A Crown For the King
Solomon ibn Gabirol
Oxford University Press
1999
translated and adapted by David R. Slavitt
 Citations are from A Crown for the King,
and may not be copied or distributed
without the express permission of  The Oxford University Press
and of David R. Slavitt.
review by Arthur Mortensen

My friend Dr. Salemi has often remarked that in the near future "all we may know of historical texts may be the commentary upon them."   From what I've seen from the dim squares beyond academia, that commentary is likely to be unreadable, requiring a new class of lictors to translate for the boobs and execute sentence on detractors.  Why this is so should not be surprising; the stripes of academic service are not so much proof of rank as that one is willing to bear the whip of theory's disciples and to avert one's eyes from original texts.  What this does for students is to remove them from the necessity of being confronted by anything but texts issued by the professoriate.  And as this happens, theory and its declarations and qualifications become literature (for the deprived student as for the presenter), while mere works become the targets of accusation where the proofs of guilt lie not in an author's labor but in the professor's brief for the prosecution.  This standard of justice will be familiar to anyone who has  followed the American academic world in recent years or who has read a history of Soviet show trials in the 1950's.

But commentary without the text is about the same as sexual love without a partner.  While this is evidently satisfying to many who propose themselves as bearers of literary tradition in the U.S., it never has to D.R. Slavitt, who, with the assistance of Oxford University Press, has provided us with a new translation of Solomon ibn Gabirol's A Crown for the King, an 11th century hymn of praise to God, as well as commentary that is restricted to historical observations about the life of this poet and to a brief survey of theological and philosophical influences on that poet's work.  This is the sort of treatment you'll find in Larousse editions; the efforts by the editor and translator are designed to help the reader enter the time and place of the translation, just as the reading of old texts and the examination of ancient artifacts is a way of discovering where we came from, what we might have been, or what we might become.  But, the officially wise may ask, in all that what is the necessity of anything but the commentary?

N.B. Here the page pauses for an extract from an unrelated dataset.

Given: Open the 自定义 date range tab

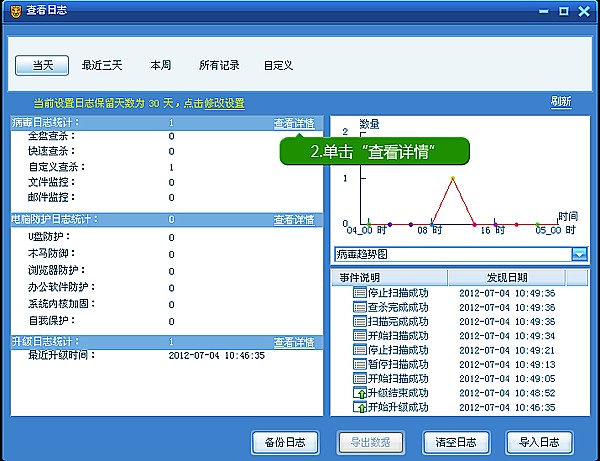Looking at the screenshot, I should tap(278, 65).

Of course the answer is unacceptable to one whose profession it is to uphold an official point of view, but that answer never changes:  each age considers historical texts and artifacts in a different light.  That is why we have new generations of translations every so often.  That different light is composed not only of the experience of intervening generations, but of different languages, and of changing paradigms in science, society and faith.  And that light is worthless if we can't see the original with its rays.

For those whose spiritual activities are casual, even if sincere, reading this book may offer some surprises.  Underneath the propaganda for the family of humankind, the strongest myth (and the one most savagely tested) of the 20th century West, currents of very different ways of thinking still move.  Though we are encouraged by practice and even by law to keep these things to ourselves, in any shadowed gathering of like faces and faiths in a bar, the easy reference to Jew or Catholic or  Muslim or Hindu is likely to escape someone's mouth before the drinking's done.  The shorthand of category may set off alarms in the sober but not for long.  Some might say it's because the myth has been so sorely challenged; and it does get easier with each drink and each lowered inhibition to secreted thoughts to agree.  But D.R. Slavitt brings to life a poet, dead for nearly a thousand years,  in whom one may find a unification of idea and belief that shames our promises to negotiate disputes between different traditions.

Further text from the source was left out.